LE IMPUTAZIONI E LE CONDANNE
I due Pastore erano accusati di omicidio colposo e sono stati condannati a tre anni e sei mesi il padre e la figlia a due anni e sei mesi. Per Antonio Pastore vanno aggiunti altri due anni per frode processuale per aver usato violenze e minaccia intimando in modo perentorio e minaccioso agli operai presenti sul cantiere di non rilevare la circostanza, di tempi e di luogo, della caduta oltre che di aver imposto di smontare il ponteggio per sostenere la giustificazione che l’operaio si era accasciato all’improvviso senza essere su impalcature. Sono caduti in prescrizione le imputazione di abusi edilizio in capo ai due Nocera (il figlio Umberto nella qualità di amministratore unico della Panorama srl, era l’unica contestazione) e ai due Pastore perché avrebbero realizzato alcune opere in assenza del permesso per costruire, tranne un’accusa per i quali questi quattro sono stati condannati a un anno di reclusione per aver eseguito i lavori in una zona sottoposta a vincolo paesaggistico (pena sospesa per i due Nocera).
IL COLONNELLO IMPUTATO
Francesco Merone è stato una delle punte di diamante degli investigatori salernitani nel tra il 2010 e il 2015, poi andato a comandare il comando provinciale di Avellino e poi in Calabria. A Salerno aveva ottenuto importanti successi investigativi come comandante del Reparto operativo. Era anche il vicepresidente della cooperativa edilizia La Fidelitas della quale Nocera era direttore dei Lavoratori eseguiti in subappalto dalla ditta gestita di fatto da Antonio Pastore. In questa triste storia era imputato perché al momento della caduta di Cuomo sarebbe stato presente nel vicino cantiere e, da ufficiale dei carabinieri, non avrebbe impedito la presunta alterazione dei luoghi commesso da Antonio Pastore, avrebbe omesso di riferire il tutto ai colleghi della stazione di Salerno Mercatello e al pm intervenuti sul posto. In totale la condanna è stata di 3 anni e mezzo per l’elusione delle indagini, mentre è stato assolto per la restante parte.
I RISARCIMENTI DEI DANNI
La Pastore & co. dei fratelli Pastore è stata condannata al pagamento di 100 mila euro ai familiari della vittima. I due Pastore condannati al risarcimento dei danni nei confronti dei cinque congiunti con una provvisionale di 50mila euro ciascuno per tre di loro e 25mila per il quarto e di 5mila euro alla Fillea Cgil, assistito dagli avvocati Aldo Avvisati e Domenico Di Criscio. I due Pastore e Merone sono stati condannati al risarcimento delle costituite parti civili.

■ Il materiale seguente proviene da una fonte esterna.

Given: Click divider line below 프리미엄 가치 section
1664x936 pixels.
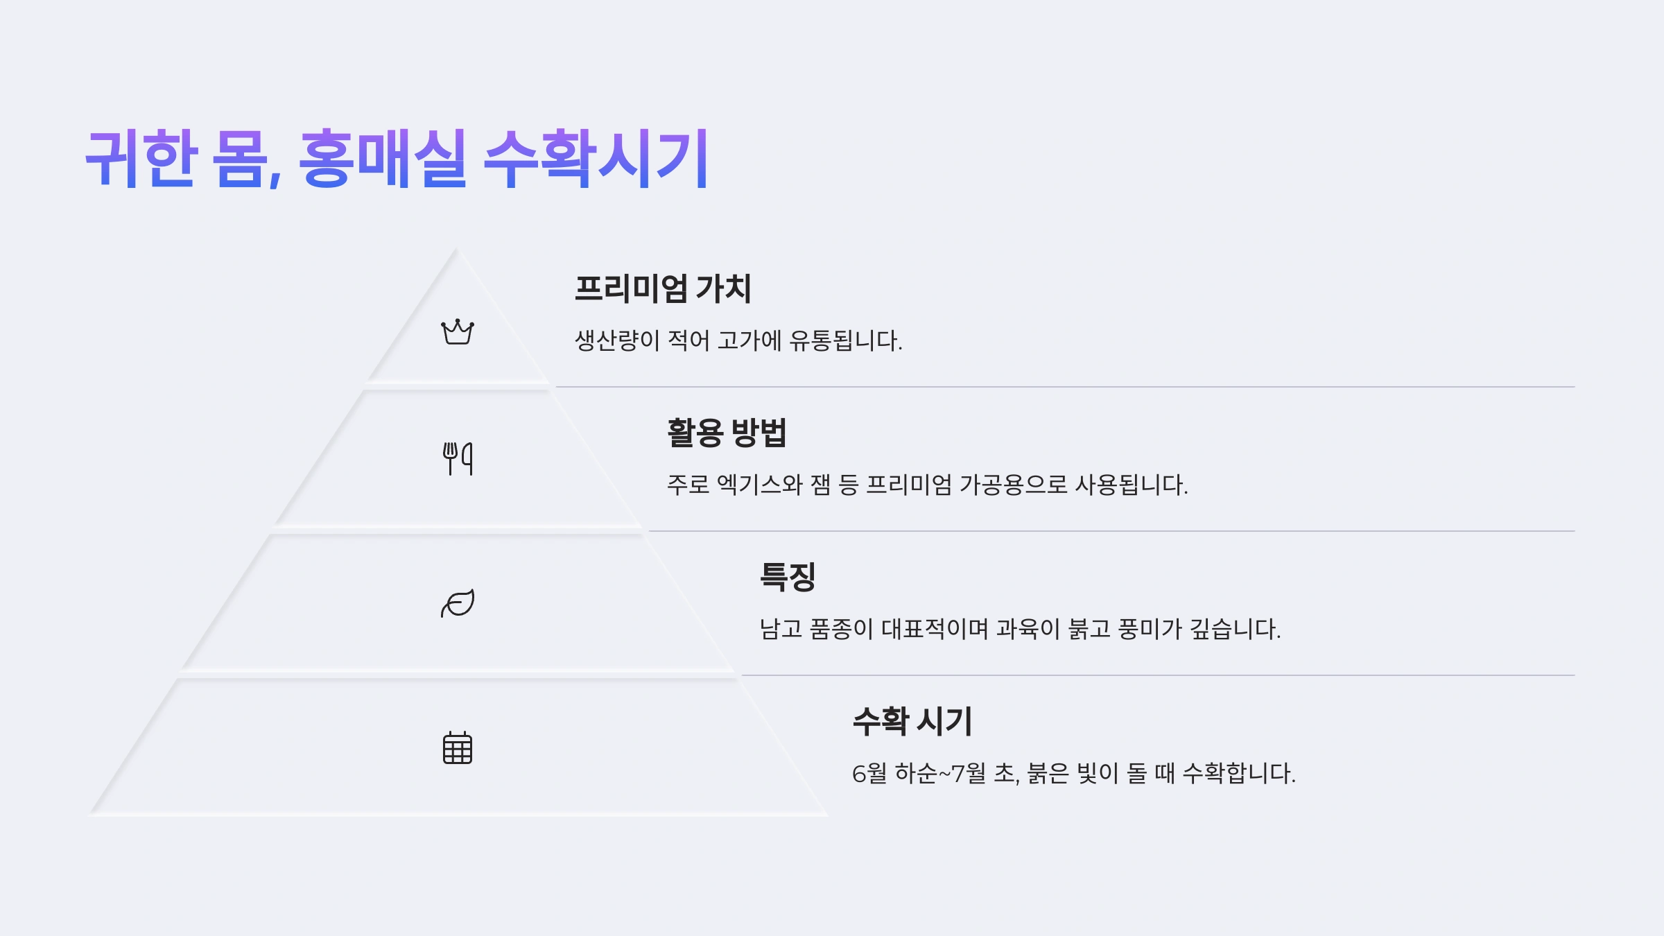Looking at the screenshot, I should point(1066,387).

Il pm di udienza aveva chiesto 4 anni di reclusione per Merone, la pena più alta, 3 anni ciascuno per i Pastore e due anni l’uno per i due Nocera.
L’avvocato Avvisati ha così commentato la sentenza: «Esprimiamo cauta soddisfazione per la sentenza, seppure a dieci anni di distanza dai fatti. Nell’attesa di leggere le motivazioni della sentenza nel processo, è possibile affermare che la cultura della sicurezza sui luoghi di lavoro, a cui la normativa prevenzionale tende, passa, sì, attraverso la leva dell’informazione e della formazione, ma anche dalla scelta di intervenire, attraverso la costituzione di parte civile, in quei processi, purtroppo ancora numerosi, che vedono i lavoratori vittime di lesioni, se non addirittura della perdita della vita, a causa di condotte che violano le norme poste espressamente a tutela degli stessi».